OHI Agent to OHI Gateway - SSL Secured Connection Prerequisite

= The OHI Agent connects to the OHI Gateway using the following protocols:

• HTTP: for accessing the OHI Gateway’s REST API;

• WebSockets: to receive signals from the OHI Gateway that trigger actions by the OHI Agent.

Both HTTP and WebSocket connections need to be secured to use HTTPS and WSS respectively. This part of the document lists how to do that.

Configuring Truststores

It is assumed that the OHI Gateway is set up to accept HTTPS traffic only and that the OHI Gateway’s certificate was imported into a truststore (a keystore that stores certificates of trusted entities) for use with the OHI Agent.

Currently, the OHI Agent supports one-way SSL for connecting to the OHI Gateway, i.e. the OHI Gateway must be configured to use one-way SSL.

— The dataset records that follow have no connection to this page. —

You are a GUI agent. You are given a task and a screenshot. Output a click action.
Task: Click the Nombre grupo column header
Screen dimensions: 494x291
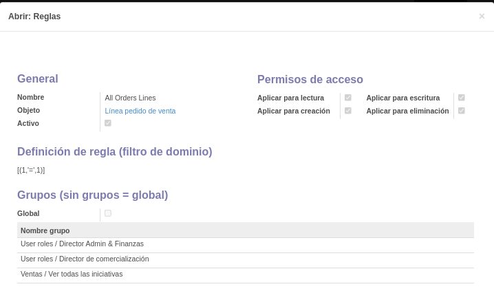point(45,230)
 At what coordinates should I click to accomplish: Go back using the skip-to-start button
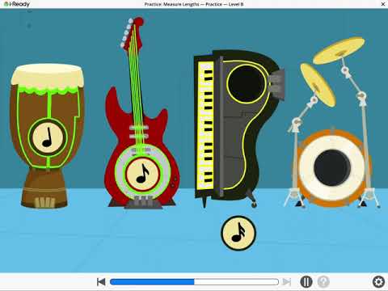coord(101,282)
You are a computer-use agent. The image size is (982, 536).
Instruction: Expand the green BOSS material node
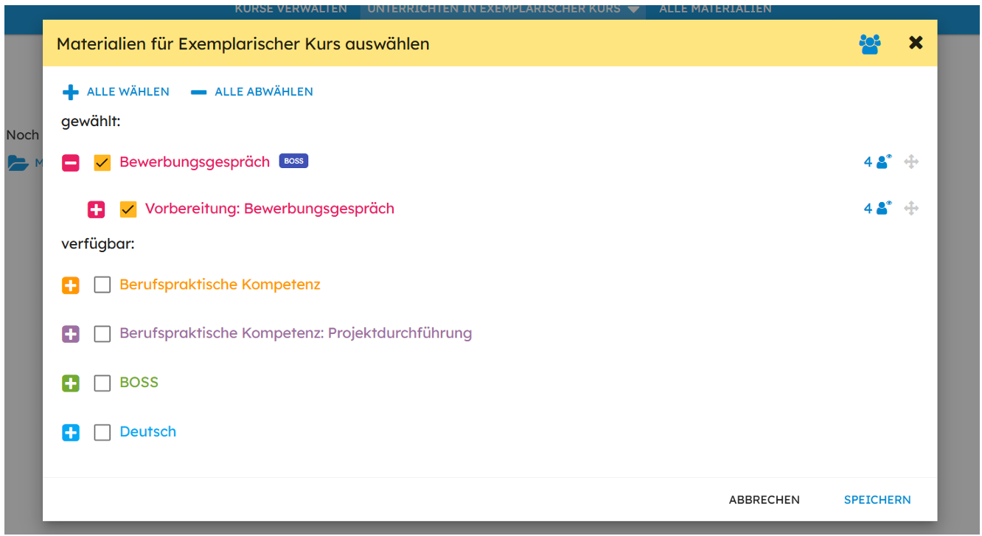71,383

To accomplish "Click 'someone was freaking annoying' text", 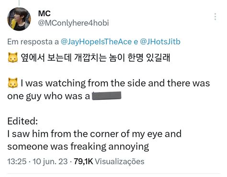I will pos(78,147).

The OHI Agent being a Java application, it would set up an internal trust manager based on the value of the default "javax.net.ssl.trustStore" parameter. As the OHI Agent likely communicates to multiple services, use of a truststore file that this parameter points to may not have the desired effect. For example, using this parameter to denote the trust store could result in an "unable to find valid certification path to requested target" exception if the configured truststore does not contain entries for one of the services the OHI Agent connects to. Therefore, the OHI Agent allows configuration of a truststore on a per use case basis. Note that these settings will be used for securing both HTTPS as well as the WSS connections.